>>>
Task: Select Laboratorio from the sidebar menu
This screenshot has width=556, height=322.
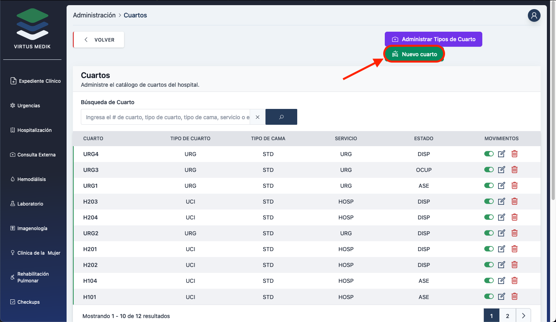Action: (30, 204)
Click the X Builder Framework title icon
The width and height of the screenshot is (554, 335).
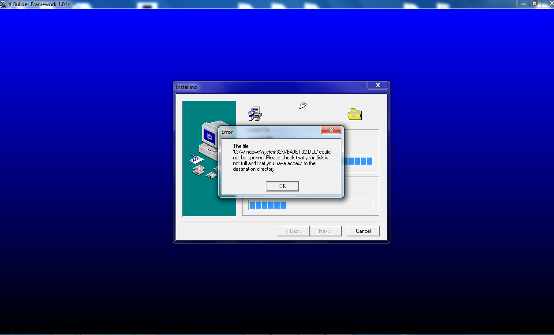[x=4, y=4]
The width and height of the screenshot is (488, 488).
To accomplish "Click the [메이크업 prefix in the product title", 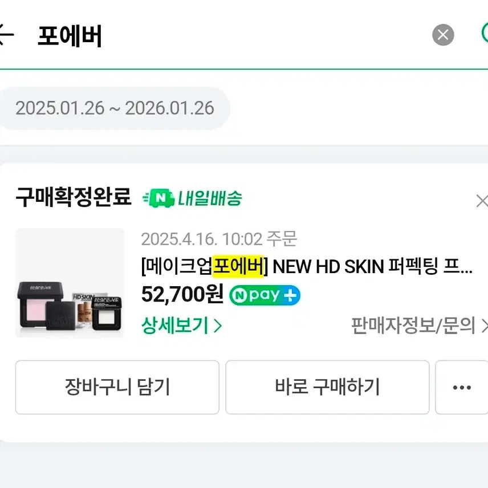I will pyautogui.click(x=176, y=266).
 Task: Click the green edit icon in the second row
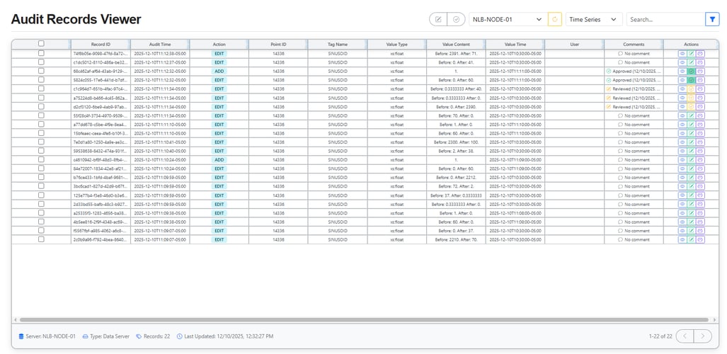(x=692, y=62)
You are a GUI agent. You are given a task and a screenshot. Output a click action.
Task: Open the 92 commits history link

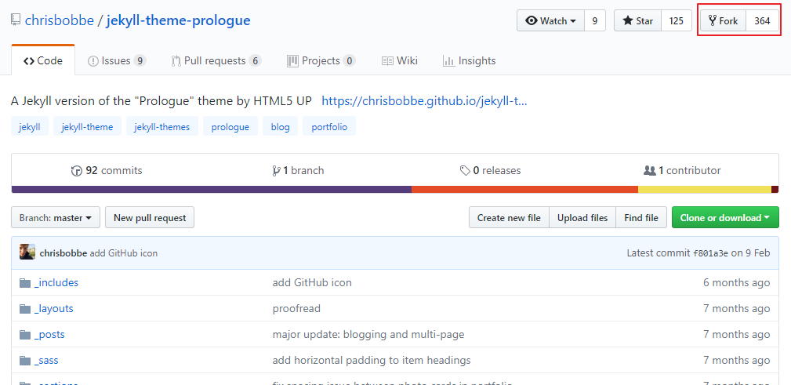click(107, 170)
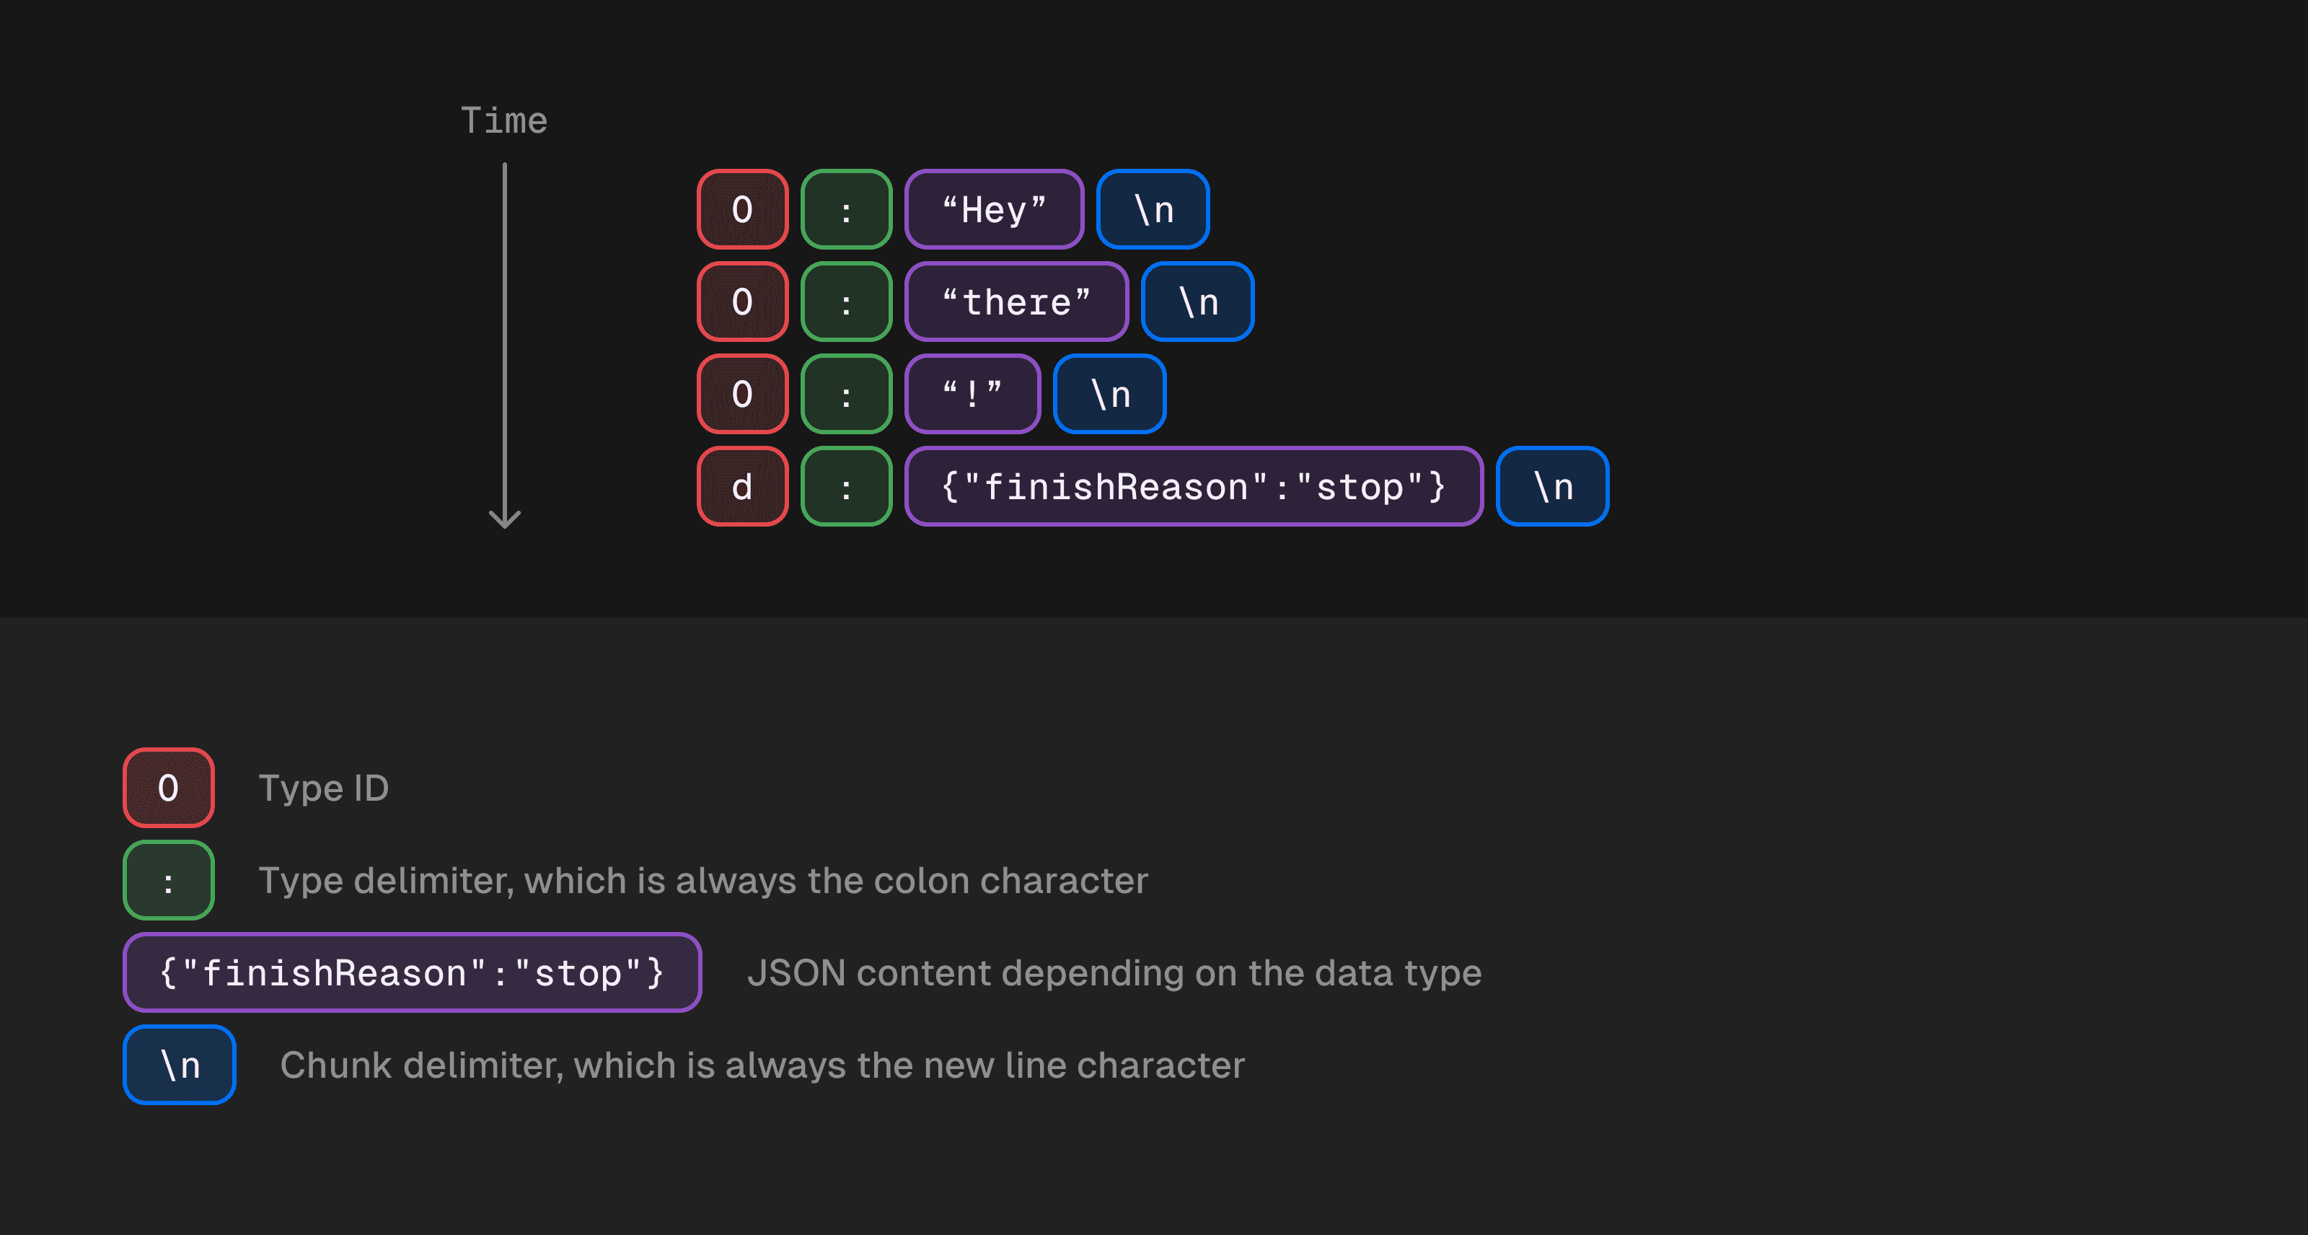Click the "Hey" purple content box

point(994,209)
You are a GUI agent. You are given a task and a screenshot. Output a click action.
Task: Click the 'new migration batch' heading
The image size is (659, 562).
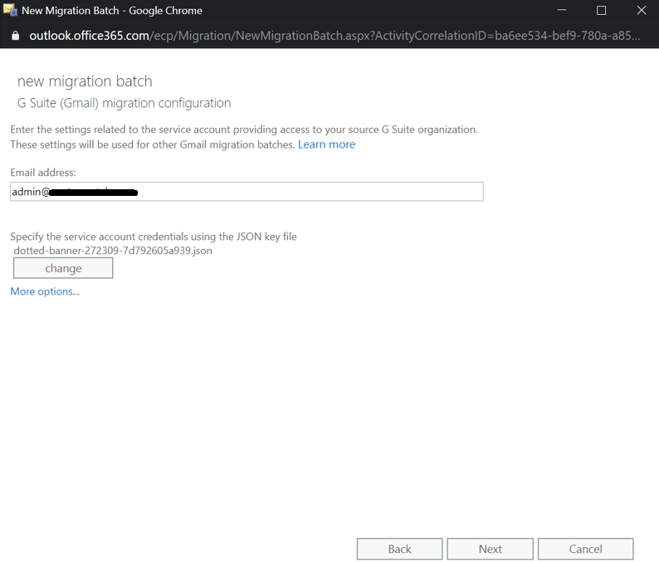(85, 81)
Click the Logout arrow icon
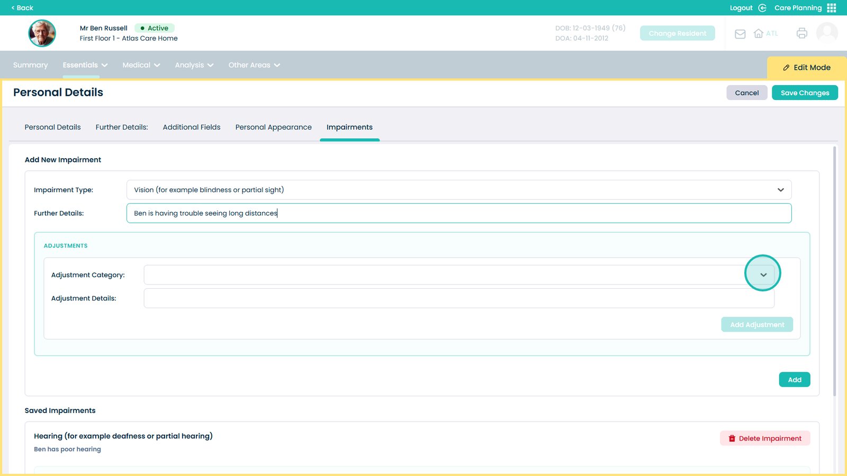Screen dimensions: 847x476 point(762,8)
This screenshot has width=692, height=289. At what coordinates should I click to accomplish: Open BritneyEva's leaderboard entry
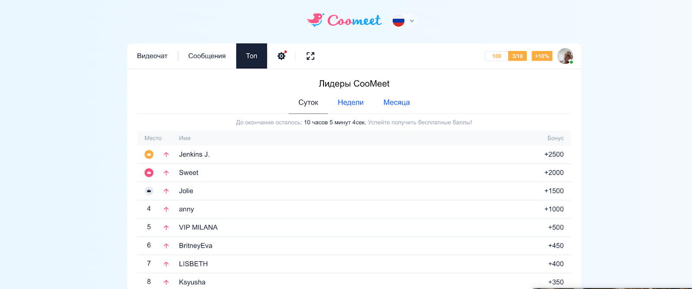click(195, 246)
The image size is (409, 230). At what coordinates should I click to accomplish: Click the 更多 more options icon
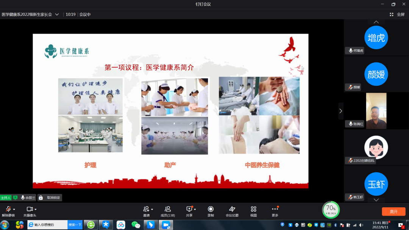275,209
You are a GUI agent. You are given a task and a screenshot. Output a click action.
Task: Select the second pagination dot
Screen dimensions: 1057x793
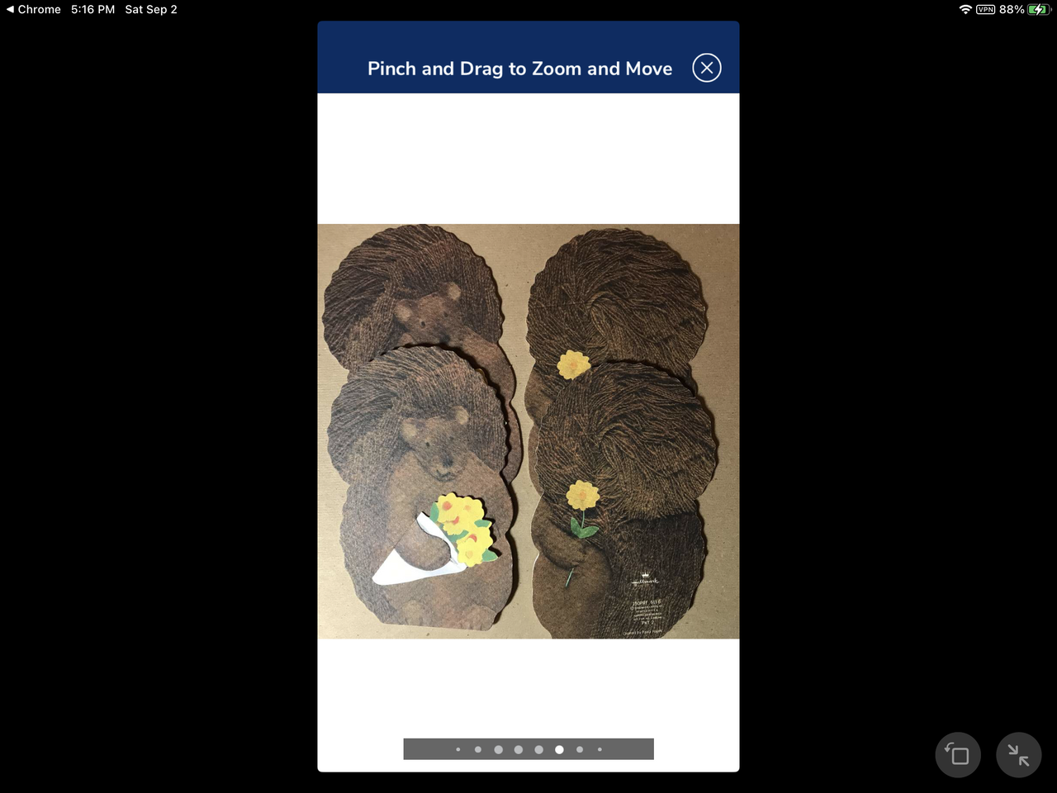tap(478, 749)
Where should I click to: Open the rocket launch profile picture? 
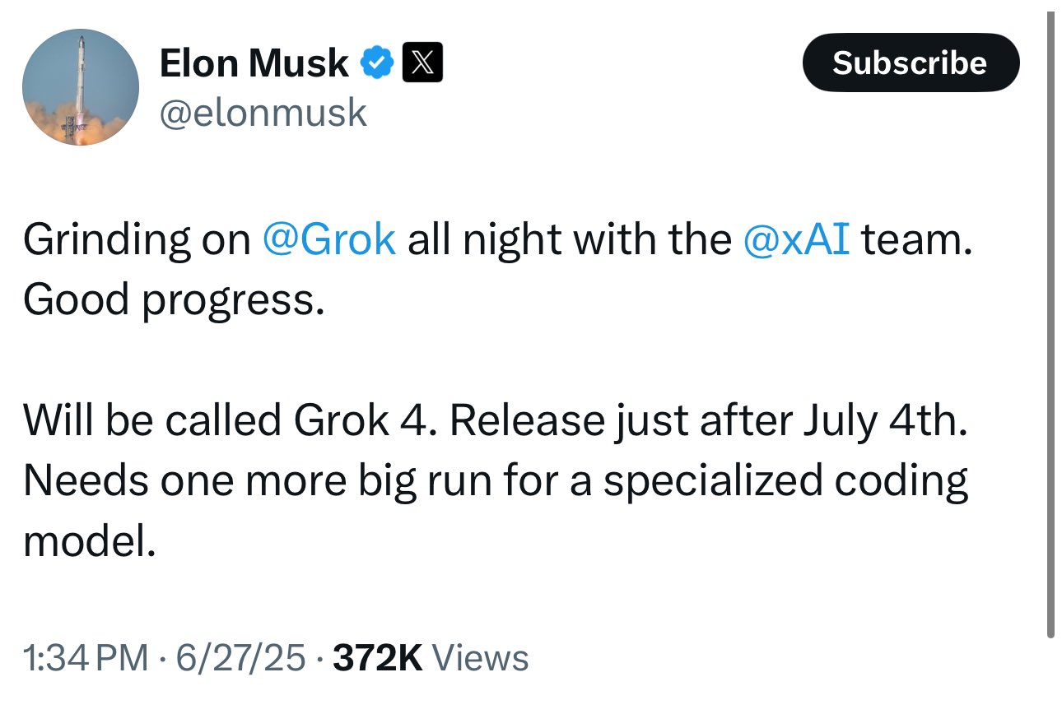pos(81,87)
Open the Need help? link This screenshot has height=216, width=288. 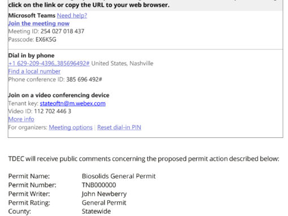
<<<
**WHAT YOU ARE ASKED TO DO:** Return the lines of the listing where the string "Select" appears.

**SOLUTION TO THIS EXERCISE:**
Task: Select Laboratorio from the sidebar menu
Task: Select the second pagination dot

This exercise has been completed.